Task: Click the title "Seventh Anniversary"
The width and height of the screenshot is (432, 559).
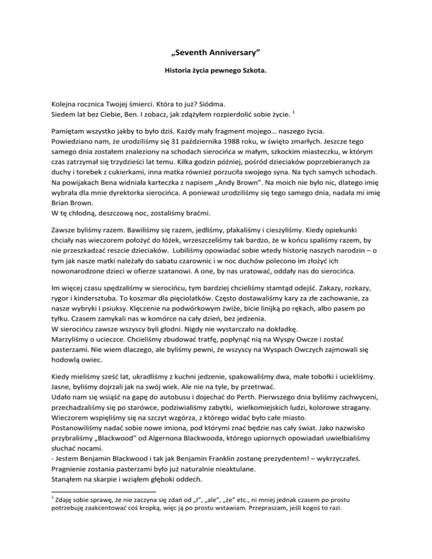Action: pos(215,54)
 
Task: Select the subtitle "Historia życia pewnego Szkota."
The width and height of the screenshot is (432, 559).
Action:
•••
▸ **GOAL**
Reproduce each of the rows above verbatim, omitting the pictures.

▸ **TASK SOLUTION**
Task: Click the title "Seventh Anniversary"
The width and height of the screenshot is (432, 559).
Action: pos(215,54)
 
Task: Select the subtitle "Historia życia pewnego Szkota."
The width and height of the screenshot is (432, 559).
Action:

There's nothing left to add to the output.